• [Task brief]:
Render the stretch of lines from the start through the one containing "Looking at the" as a Markdown table with the columns Row and Text, numbering each line and skipping blank lines. Leave the pictures out.
───── Source records ─────
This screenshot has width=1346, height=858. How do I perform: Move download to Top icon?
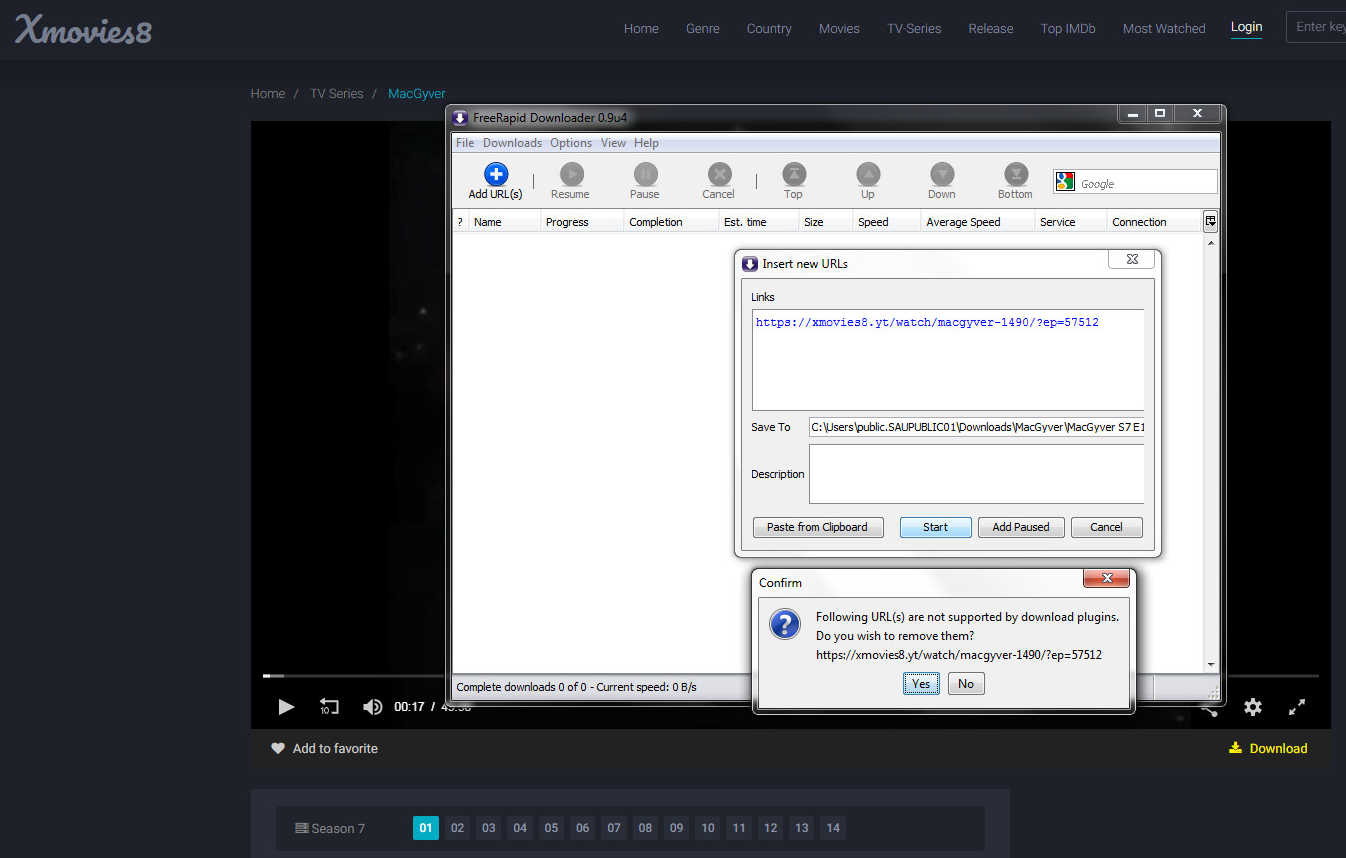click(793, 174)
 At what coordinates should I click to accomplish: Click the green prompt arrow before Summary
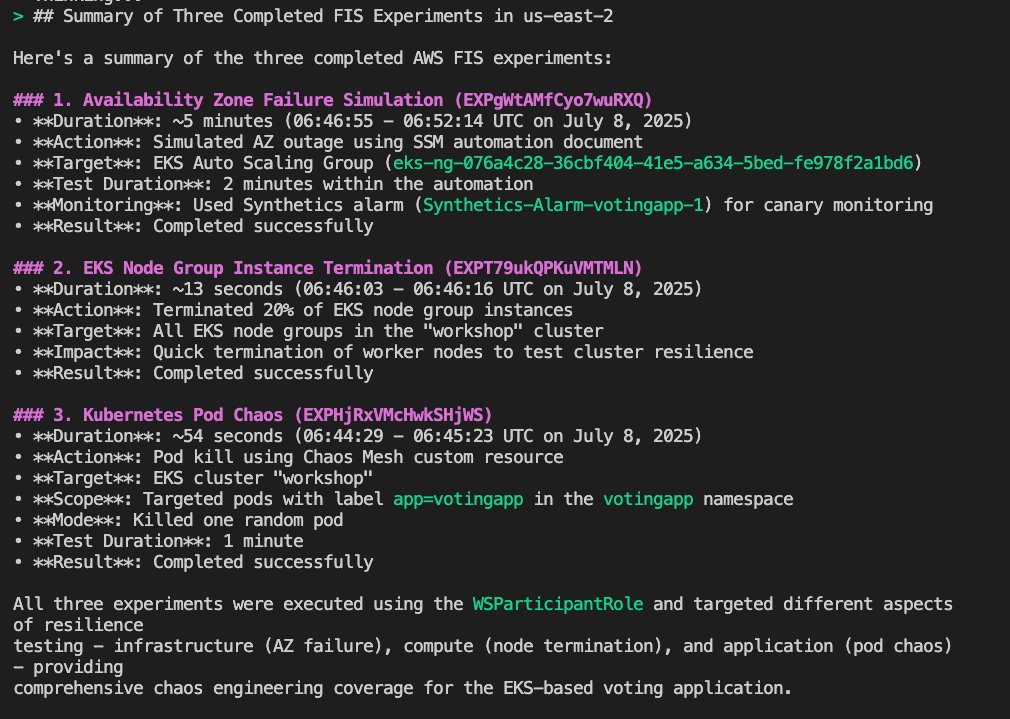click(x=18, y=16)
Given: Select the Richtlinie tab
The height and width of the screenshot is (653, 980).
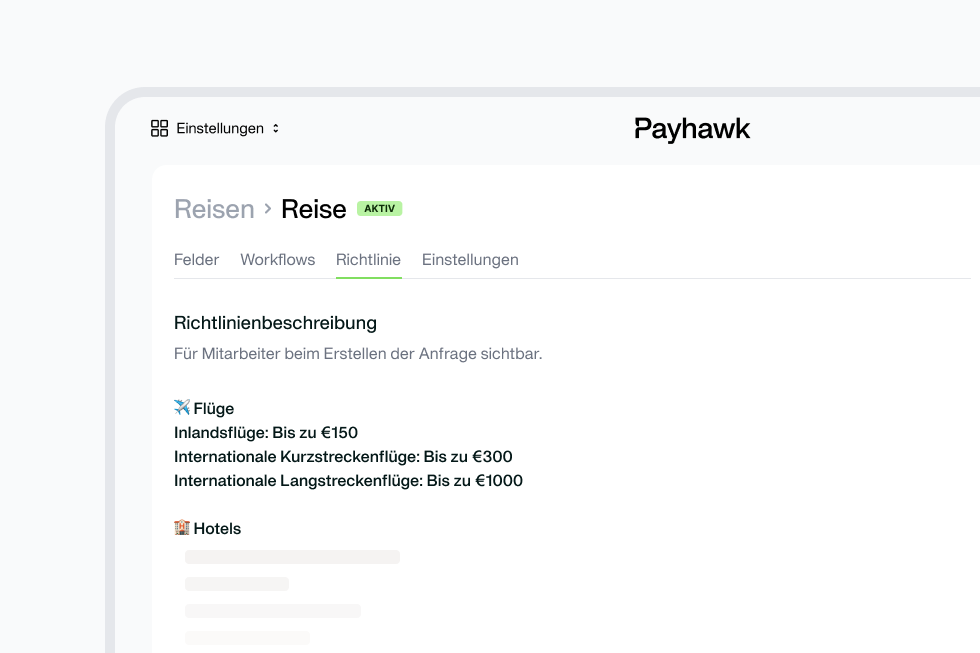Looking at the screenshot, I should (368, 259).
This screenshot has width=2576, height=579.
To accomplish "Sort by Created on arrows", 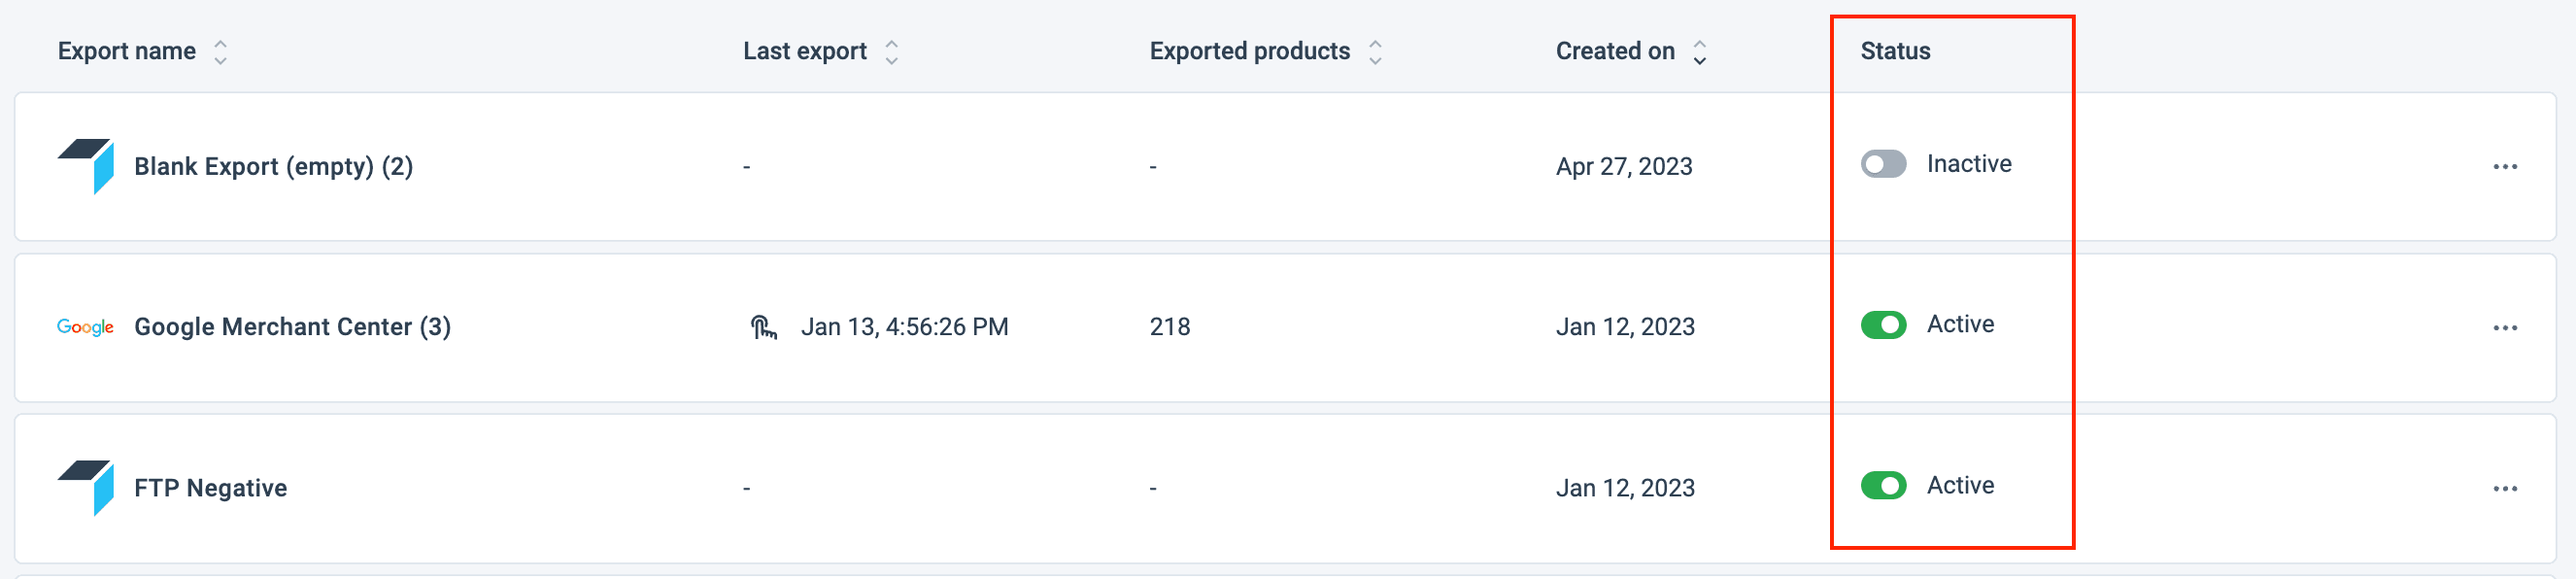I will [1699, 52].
─────
• [Final answer]:
| Row | Text |
|---|---|
| 1 | This screenshot has width=1346, height=858. How do I perform: Move download to Top icon? |
| 2 | click(793, 174) |
| 3 |  At what coordinates should I click to accomplish: Click the green prompt arrow before Summary |
| 4 | click(x=18, y=16) |
| 5 | Given: Select the Richtlinie tab |
| 6 | The height and width of the screenshot is (653, 980). |
| 7 | Looking at the screenshot, I should (368, 259). |